Right before Pesach I had a curious experience. I was listening to a podcast, a lecture on the Haggadah by a well-known Orthodox Rabbi in New York. Suddenly he referred to a ‘Rabbi in Los Angeles’ who had questioned the historicity of the Exodus. Oy, I thought, here we go. But then he went on to say what the rabbi had not realized was that it didn’t matter if the event was precisely historical—it was the spiritual history of the Jewish people. I wanted to scream into my iPhone: That was the point of my sermon!

We cannot avoid the historical study of the Bible except by an intellectual obtuseness and obscurantism that does us little credit. But the truths of the Torah are not dependent on the cosmology of the Psalms or locating the shards of Noah’s ark. We should be simultaneously fearless and full of yirat shamayim: intellectually intrepid and religiously passionate. This is not to advocate a split but a synthesis: to acknowledge the human factor in a tradition that is ever changing but also carries the echo of eternity, the recognition that we and our texts are flawed because only God is beyond blemish. Judaism did not skate on the ice of history—tradition is its product as well as its shaper. As seekers and believers, we reach beyond our brokenness but we do not surrender our understanding.


 

Rabbi Elaine Zecher

Senior Rabbi at Temple Israel of Boston and past Vice President of Leadership of the Central Conference of American Rabbis (CCAR).

 

On behalf of the Clergy of Temple Israel of Boston, I want to congratulate you on this milestone. We are thrilled by the magnificent and creative work of TheTorah.com and its academic and scholarly offerings.

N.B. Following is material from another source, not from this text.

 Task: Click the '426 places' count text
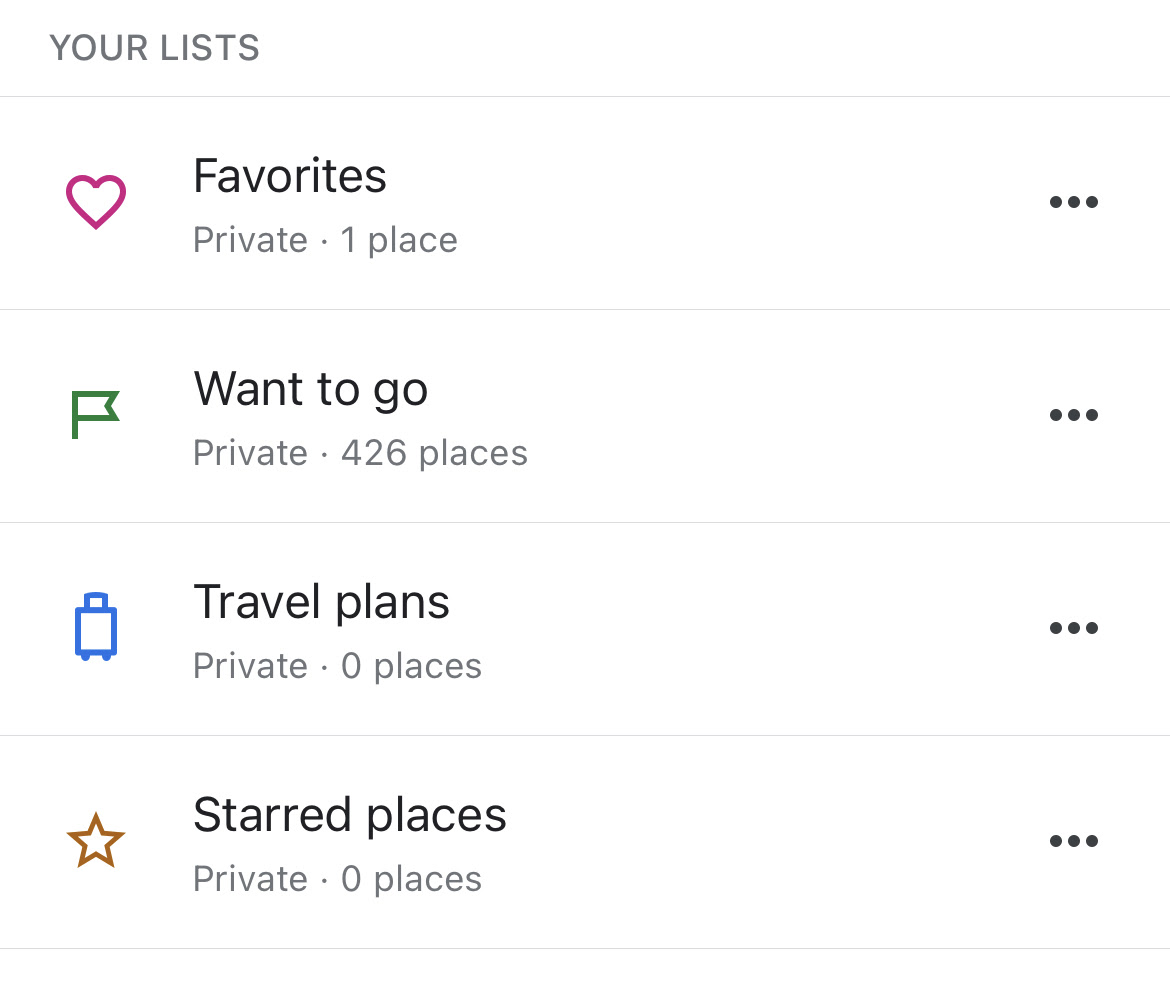[x=434, y=453]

I am particularly grateful for it in my Torah study preparation, for the robust diversity of scholars and scholarship from various perspectives—liberal to traditional, male and female, from different geographic locations, all gathered in one place. When does that happen in the Jewish community? What's more, online means they remain accessible, continually available as a most treasured resource.

Thank you for this wonderful gift of learning, wisdom, and knowledge.